* _EXERCISE BRIEF_
What lines of the data below hold the string "Given"? Copy each one out.

[Stored items]
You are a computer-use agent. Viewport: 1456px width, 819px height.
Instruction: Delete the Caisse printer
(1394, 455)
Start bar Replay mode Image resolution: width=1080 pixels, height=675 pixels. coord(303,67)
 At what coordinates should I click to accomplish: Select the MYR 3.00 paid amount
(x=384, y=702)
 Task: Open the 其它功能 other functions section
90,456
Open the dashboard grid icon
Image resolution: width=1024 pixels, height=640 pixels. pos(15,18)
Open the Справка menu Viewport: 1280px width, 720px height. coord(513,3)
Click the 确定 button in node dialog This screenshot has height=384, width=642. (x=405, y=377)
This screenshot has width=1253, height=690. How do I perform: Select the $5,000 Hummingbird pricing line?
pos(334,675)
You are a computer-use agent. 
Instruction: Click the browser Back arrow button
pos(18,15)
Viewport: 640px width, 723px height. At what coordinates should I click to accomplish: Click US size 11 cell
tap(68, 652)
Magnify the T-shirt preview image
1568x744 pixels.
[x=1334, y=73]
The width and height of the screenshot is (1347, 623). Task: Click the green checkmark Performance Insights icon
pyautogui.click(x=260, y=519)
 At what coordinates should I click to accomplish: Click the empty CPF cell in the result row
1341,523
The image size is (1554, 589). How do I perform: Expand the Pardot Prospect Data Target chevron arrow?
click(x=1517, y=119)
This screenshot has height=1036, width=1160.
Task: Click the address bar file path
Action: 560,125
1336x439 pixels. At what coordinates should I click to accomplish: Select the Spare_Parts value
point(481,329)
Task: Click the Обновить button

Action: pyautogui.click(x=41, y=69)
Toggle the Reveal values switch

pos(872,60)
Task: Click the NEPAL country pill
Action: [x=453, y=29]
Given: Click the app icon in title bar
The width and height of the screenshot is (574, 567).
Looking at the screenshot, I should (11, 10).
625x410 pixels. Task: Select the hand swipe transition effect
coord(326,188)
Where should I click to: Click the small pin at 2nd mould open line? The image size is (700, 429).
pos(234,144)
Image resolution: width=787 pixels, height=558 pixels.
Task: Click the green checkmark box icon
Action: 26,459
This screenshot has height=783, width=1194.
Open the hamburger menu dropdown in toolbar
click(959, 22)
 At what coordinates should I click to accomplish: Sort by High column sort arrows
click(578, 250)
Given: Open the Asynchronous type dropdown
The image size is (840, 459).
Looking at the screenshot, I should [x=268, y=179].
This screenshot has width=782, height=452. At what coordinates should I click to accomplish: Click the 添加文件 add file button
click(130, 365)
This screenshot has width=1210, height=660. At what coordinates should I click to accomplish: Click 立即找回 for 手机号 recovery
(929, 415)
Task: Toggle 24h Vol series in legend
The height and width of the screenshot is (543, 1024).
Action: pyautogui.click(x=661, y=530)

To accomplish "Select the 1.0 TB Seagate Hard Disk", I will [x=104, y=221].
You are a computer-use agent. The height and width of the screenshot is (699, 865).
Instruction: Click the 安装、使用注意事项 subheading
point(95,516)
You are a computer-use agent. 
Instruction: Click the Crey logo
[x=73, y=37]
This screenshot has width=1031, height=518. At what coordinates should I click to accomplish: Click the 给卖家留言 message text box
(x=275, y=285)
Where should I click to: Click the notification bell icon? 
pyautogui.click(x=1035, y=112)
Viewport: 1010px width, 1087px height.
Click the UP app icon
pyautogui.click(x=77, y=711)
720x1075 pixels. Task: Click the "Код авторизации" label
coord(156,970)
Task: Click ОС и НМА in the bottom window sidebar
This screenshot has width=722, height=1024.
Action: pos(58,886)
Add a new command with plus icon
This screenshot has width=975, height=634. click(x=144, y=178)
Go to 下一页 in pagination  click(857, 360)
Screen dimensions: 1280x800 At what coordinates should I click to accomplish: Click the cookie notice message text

* _SOLUTION BELOW_
Given: Click the app icon in title bar
Given: Open the Asynchronous type dropdown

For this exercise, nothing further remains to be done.